Mon bus arrive quasiment à l’heure à Luang Prabang le 10 au matin, et je me mets alors en quête d’une guesthouse. Je suis accompagnée par trois personnes avec qui j’ai sympathisé dans le bus, à savoir un couple d’Autrichiens et un Espagnol. Ce dernier vit à Kuala Lumpur depuis deux ans et a un super job qui lui donne une semaine de vacances toutes les trois semaines de travail… en plus des congés payés normaux… et avec Air Asia qui est basée à KL, autant vous dire qu’il sait quoi faire de ses semaines off 😀
Après plusieurs visites infructueuses je finis par trouver mon bonheur : une grande chambre avec salle de bains commune… et balcon privé, dans une guesthouse située dans le calme d’une petite ruelle pavée, à deux pas du Mékong. Je paye 40 000 kips (4 euros) la nuit après négociation (et promesse absolue de ne ramener personne en douce dans ma chambre, qui est en fait une double… :-D). Les Autrichiens m’emboîtent le pas, quant à l’Espagnol il se prend un lit en dortoir un peu plus loin.

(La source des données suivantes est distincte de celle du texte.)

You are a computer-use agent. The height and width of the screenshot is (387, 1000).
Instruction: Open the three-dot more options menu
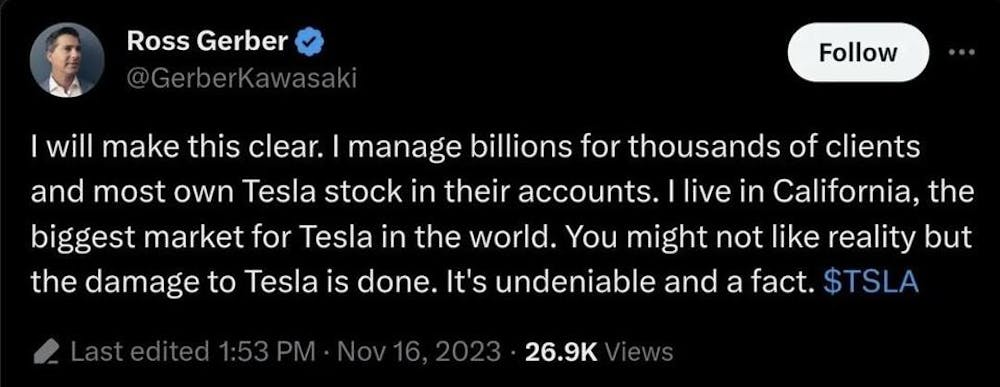(962, 53)
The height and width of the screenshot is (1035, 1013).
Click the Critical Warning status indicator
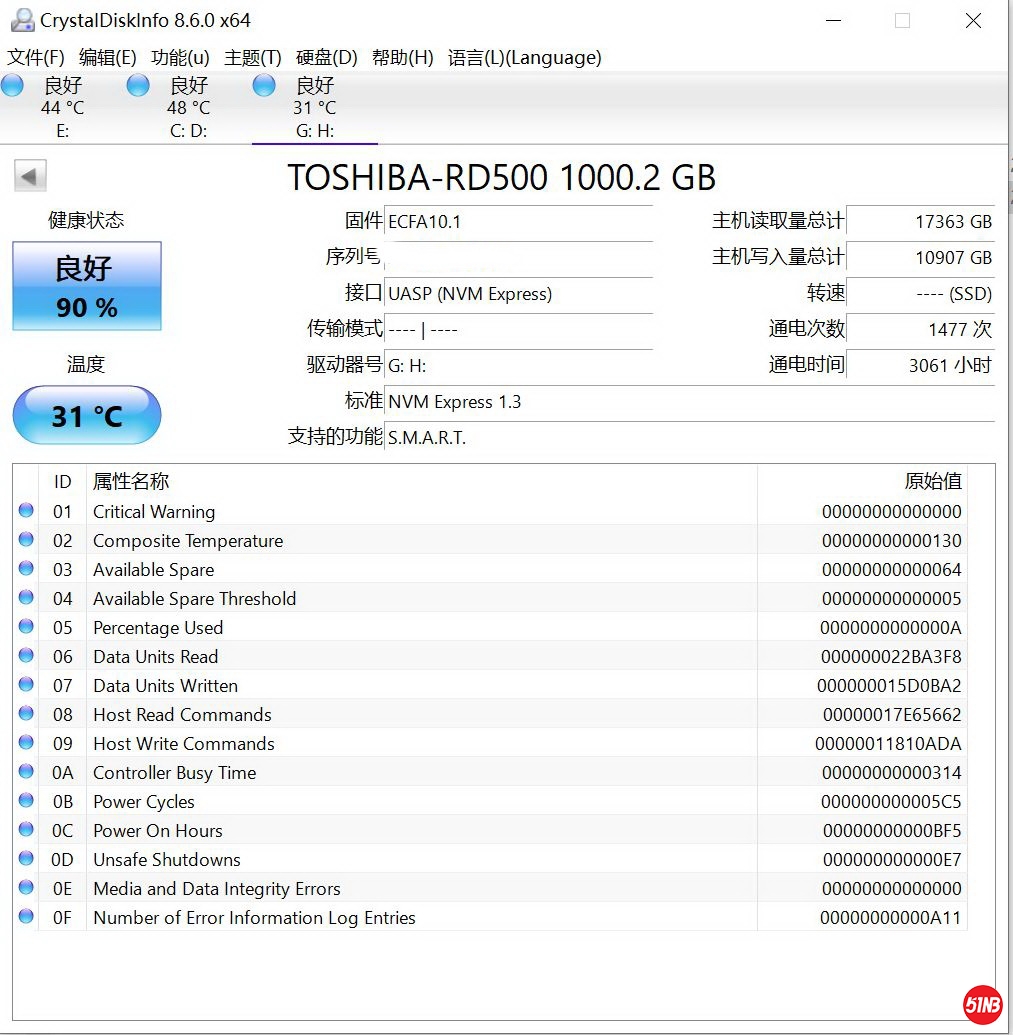point(26,511)
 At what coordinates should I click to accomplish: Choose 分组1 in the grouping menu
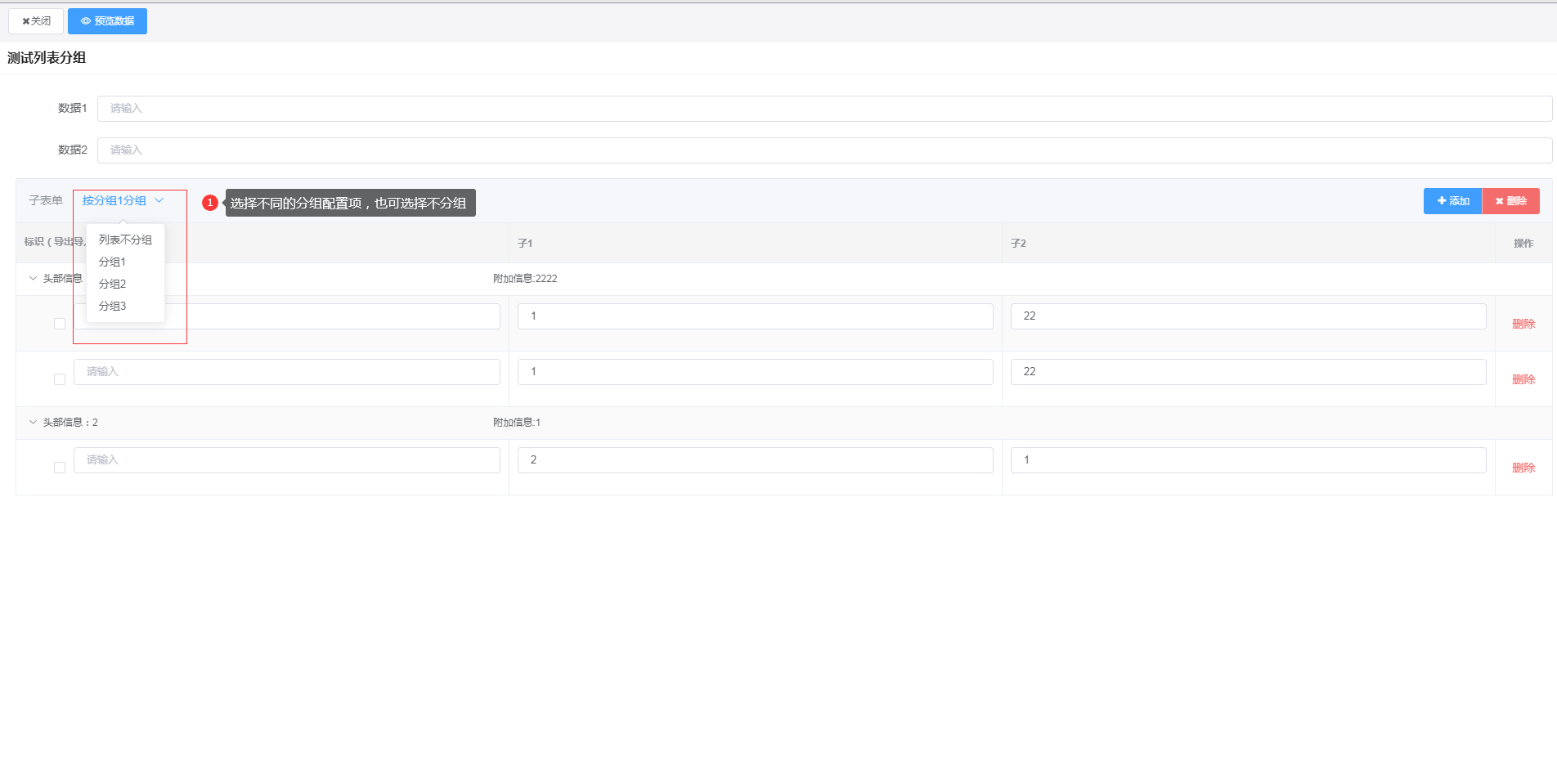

Je m’installe rapidement avant de filer me balader dans Luang Prabang. C’est la ville la plus touristique du Laos, et je comprends vite pourquoi… Avec ses petites rues calmes, ses bâtiments bas et la proximité du Mékong, il fait bon vivre par ici. Les nombreux temples et monastères (ils couvrent un tiers de la surface de la ville !) donnent à Luang Prabang une atmosphère particulière, empreinte de spiritualité. Il fait un temps superbe, et les rues désertes sont écrasées de chaleur. Seuls quelques moines se hasardent dehors, équipés de leurs parapluies, ainsi que quelques touristes en quête de découvertes…
Je déjeune dans un boui-boui pas extra avant de m’offrir un dessert au Banneton, sans doute la meilleure chaîne de boulangerie au Laos… Leur tarte amandes/cassis sur pâte sablée tient toutes ses promesses !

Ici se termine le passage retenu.